# Helen



## scotchoice (Apr 13, 2010)

Hi I have recently bought a house in Playa Flamenca near Torrevieja and would like to order a fridge freezer online to be delivered.
Does anyone know of a site that's in English. I tried Carrefour but it's all in Spanish. My Spanish is limited so I can only get as far as frigo.
I'd be grateful for any assistance

Helen


----------



## Taurian (Dec 12, 2009)

scotchoice said:


> Hi I have recently bought a house in Playa Flamenca near Torrevieja and would like to order a fridge freezer online to be delivered.
> Does anyone know of a site that's in English. I tried Carrefour but it's all in Spanish. My Spanish is limited so I can only get as far as frigo.
> I'd be grateful for any assistance
> 
> Helen




Hi Helen

You should be able to translate any spanish web pages via Google Translate within the Google Chrome browser or similar browsers with a translate facility. 

Give it a go.


----------



## jojo (Sep 20, 2007)

SteveHall said:


> There is a Spanish expression that goes something like this, "If it's got a plug on it, don't get it from Carrefour"
> 
> Not sure why you want to buy if you don't speak Spanish as Torrevieja, Dos Mares etc is crammed with electro-domestic shops. Surely you would be better to go Hns. Garcia, Tien 21 or wherever, speak English, know what you are getting and (importantly!) confirm delivery instructions.

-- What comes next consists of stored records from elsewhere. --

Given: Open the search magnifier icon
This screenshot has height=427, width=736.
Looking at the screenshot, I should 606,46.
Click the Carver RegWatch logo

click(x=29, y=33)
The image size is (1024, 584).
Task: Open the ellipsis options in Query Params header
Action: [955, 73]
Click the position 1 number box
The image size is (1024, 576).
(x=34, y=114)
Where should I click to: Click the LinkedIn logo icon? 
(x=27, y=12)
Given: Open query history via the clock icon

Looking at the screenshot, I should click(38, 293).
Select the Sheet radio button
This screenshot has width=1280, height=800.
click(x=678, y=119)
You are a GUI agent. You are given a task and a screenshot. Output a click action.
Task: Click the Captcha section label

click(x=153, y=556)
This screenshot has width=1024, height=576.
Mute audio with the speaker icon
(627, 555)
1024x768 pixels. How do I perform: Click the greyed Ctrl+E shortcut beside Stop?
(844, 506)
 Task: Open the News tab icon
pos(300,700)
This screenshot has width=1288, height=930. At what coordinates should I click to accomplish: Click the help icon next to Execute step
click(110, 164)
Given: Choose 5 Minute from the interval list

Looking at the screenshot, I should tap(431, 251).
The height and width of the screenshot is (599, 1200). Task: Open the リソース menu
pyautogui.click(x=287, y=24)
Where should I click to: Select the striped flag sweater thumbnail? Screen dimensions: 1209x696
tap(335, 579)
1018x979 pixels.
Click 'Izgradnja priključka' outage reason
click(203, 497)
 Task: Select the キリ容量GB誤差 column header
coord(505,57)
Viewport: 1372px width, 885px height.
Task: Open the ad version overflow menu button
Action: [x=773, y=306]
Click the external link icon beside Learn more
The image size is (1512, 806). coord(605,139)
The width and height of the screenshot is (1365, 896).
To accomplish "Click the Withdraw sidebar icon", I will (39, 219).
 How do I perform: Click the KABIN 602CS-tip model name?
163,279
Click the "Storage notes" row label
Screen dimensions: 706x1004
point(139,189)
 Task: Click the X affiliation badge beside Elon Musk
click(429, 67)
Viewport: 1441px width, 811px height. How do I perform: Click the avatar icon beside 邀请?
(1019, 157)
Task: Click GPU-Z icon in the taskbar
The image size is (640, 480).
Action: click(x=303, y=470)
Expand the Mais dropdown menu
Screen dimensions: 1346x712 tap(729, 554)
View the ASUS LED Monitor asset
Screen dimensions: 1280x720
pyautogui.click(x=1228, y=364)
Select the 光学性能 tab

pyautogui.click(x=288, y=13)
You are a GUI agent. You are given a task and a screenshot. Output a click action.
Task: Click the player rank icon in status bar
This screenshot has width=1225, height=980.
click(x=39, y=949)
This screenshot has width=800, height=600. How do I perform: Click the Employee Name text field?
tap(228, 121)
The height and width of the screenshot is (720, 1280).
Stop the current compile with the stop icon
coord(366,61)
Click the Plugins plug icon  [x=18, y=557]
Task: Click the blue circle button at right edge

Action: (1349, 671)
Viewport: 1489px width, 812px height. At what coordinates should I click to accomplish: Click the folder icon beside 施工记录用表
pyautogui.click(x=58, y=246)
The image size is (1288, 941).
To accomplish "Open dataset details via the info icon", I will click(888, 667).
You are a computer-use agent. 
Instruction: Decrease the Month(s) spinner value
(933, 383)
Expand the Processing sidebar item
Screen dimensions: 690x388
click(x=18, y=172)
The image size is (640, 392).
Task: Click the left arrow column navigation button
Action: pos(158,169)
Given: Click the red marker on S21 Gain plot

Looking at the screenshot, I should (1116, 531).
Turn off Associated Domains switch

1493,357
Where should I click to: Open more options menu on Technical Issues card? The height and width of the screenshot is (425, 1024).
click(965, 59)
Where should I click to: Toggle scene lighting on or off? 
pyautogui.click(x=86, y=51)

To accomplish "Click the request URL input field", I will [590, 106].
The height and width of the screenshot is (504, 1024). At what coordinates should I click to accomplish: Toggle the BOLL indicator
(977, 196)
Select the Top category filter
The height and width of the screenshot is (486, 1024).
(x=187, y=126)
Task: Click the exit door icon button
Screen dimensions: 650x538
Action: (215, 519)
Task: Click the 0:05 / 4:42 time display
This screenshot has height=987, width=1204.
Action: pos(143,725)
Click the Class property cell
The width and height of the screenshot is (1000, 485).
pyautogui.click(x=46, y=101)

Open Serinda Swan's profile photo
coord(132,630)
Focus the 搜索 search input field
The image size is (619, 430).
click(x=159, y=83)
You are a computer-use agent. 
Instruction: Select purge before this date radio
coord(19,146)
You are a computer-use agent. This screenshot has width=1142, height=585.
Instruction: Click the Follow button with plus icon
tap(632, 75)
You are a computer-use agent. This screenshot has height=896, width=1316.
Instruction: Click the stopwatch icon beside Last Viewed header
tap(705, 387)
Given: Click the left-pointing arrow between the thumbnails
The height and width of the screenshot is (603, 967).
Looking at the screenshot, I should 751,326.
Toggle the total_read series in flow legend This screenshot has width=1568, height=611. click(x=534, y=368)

I've just bought a "barbacoa" from Carrefour! Its due to arrive tomorrow - that should be fun cos the driver is going to phone me for directions to my house - in Spanish no doubt??!!! 

So far and altho it doesnt have a plug on it.... the service has been really good and the price good too - mind you, I maybe not be saying this tomorrow night???!!!?

Jo xxx


----------



## Pesky Wesky (May 10, 2009)

I would just go to a shop and give it a go. Why not look up, say 10 words of characteristics or other vocab that you want, write it down and take it with you in case you need it and armed with a charming smile and lots of patience, give it a go? They probably speak some English anyway.
I'll get you started on the vocab
¿más barato? = Cheaper?


----------



## scotchoice (Apr 13, 2010)

Taurian said:


> Hi Helen
> 
> You should be able to translate any spanish web pages via Google Translate within the Google Chrome browser or similar browsers with a translate facility.
> 
> Give it a go.


Thanks for the advice. I will give it a go. I am learning Spanish (slowly) but hopefully I'll get there one day.

Helen


----------



## jojo (Sep 20, 2007)

SteveHall said:


> Around Playa Flamenca all the staff in these shops will speak English.
> 
> ¡Está tomando el pelo! ... is the stock response to their first offer!!
> 
> Jojo ..... no plug. You should be OK!! Now as you are offering grilled sardines, I´ll be happy to put the wheels on ....... if they are in the box!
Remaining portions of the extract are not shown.